Once the cleanup was done and we had tucked our son back in his bed, it was time to assess the implications for the next day. Could he go to school? In the case of vomiting, the answer, school health officials say, is simple: No.
With different symptoms, though, it isn’t always clear.
In general, a child should stay home if he is too uncomfortable to participate in all activities and stay in the classroom; if he needs more medical attention than the school can give; or if he might be spreading harmful diseases to others, according to Cynthia Devore, chairman of the American Academy of PediatricsCouncil on School Health.
“If you think they’re not going to learn much or they will be miserable, it’s not worthwhile,” said Joseph Bresee of the Centers for Disease Control and Prevention.
Here is what experts said about some of the most common childhood symptoms.
A child with a temperature, taken orally, below 101 degrees who has no other symptoms and is acting normally can probably go to school, Devore said in an e-mail. She notes that a child’s temperature might fluctuate throughout the day from overdressing, getting overheated at recess or other factors, so behavior, rather than temperature, is often a better indicator that a child is sick.
Skin irritations are difficult because they can be a harmless allergic reaction or a sign of a serious illness. They are also tricky because with many diseases, such as chickenpox, they don’t materialize until after the child has been contagious for a few days. A rash with no accompanying fever, symptoms or change in behavior probably is not cause for concern, Devore said. But if the child seems sick or the rash comes on suddenly, a trip to the doctor might be wise, said Linda Davis-Alldritt, a registered nurse and the president of the National Association of School Nurses.
Stuffy noses, low-grade fevers and coughs are fine as long as the symptoms are mild, the student can do her work and she is not disturbing her classmates.
“By the time symptoms manifest, the child has likely already been contagious,” Devore said. “Most kids and teachers are exposed to common viruses, including cold viruses, regularly. There are enough viruses to have a fresh cold every week and still have a normal immune system.”
Stay home. Signs that your child has the flu and not a common cold include higher fever, aches and pains, fatigue and severe cough.
“With flu, the fever can be 102 or even higher,” Davis-Alldritt said. “You can look at your kids and you can tell when they are really sick.”
Conjuctivitis, or pinkeye, is just that: eye discharge paired with pink or red in the whites of the eyes. It can be caused by a virus or bacteria, or by dust or allergens. The viral and bacterial versions are contagious.

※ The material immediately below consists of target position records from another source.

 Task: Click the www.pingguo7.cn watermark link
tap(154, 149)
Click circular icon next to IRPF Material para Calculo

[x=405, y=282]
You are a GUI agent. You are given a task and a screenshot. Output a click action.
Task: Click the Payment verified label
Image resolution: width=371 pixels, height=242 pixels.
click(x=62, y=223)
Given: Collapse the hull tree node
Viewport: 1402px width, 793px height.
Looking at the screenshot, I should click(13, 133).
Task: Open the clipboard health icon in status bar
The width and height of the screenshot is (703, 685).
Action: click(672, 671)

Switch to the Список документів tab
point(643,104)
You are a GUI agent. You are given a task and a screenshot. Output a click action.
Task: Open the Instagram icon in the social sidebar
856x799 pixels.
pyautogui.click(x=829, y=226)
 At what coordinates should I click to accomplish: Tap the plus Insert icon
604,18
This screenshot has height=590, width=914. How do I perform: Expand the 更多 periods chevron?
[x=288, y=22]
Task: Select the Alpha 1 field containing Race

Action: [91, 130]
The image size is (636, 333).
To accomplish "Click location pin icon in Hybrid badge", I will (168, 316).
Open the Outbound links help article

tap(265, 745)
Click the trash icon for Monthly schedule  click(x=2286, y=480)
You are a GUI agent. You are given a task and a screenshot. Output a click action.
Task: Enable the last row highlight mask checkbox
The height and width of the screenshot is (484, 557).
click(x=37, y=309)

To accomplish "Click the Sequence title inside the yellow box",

“It’s very hard to differentiate” between allergic eye irritation and an infection, Davis-Alldritt said. “If parents think it’s pinkeye, it’s a good idea to call their health-care provider.”
Sometimes it’s strep. Sometimes it’s just irritation from a cold or other respiratory infection. If it’s not severe and not accompanied by a significant fever, a child can go to school. If it is strep, she will need to stay home until after she has been on antibiotics for a full day and is feeling better, Devore said. For a viral sore throat, a child should stay home until she has been fever-free for 24 hours.
There’s very little gray area here. If your child is throwing up or has diarrhea, he needs to stay home from school.
“Unless the parent is absolutely convinced this is a one-time deal, he really should stay home until he is symptom-free for at least 24 hours,” Davis-Alldritt said.
Kids can prevent many common illnesses with a few simple steps: frequently washing hands for at least 20 seconds with soap and warm water; coughing and sneezing into their elbows; keeping their hands away from their eyes and face; and getting a flu shot and keeping other vaccines up-to-date.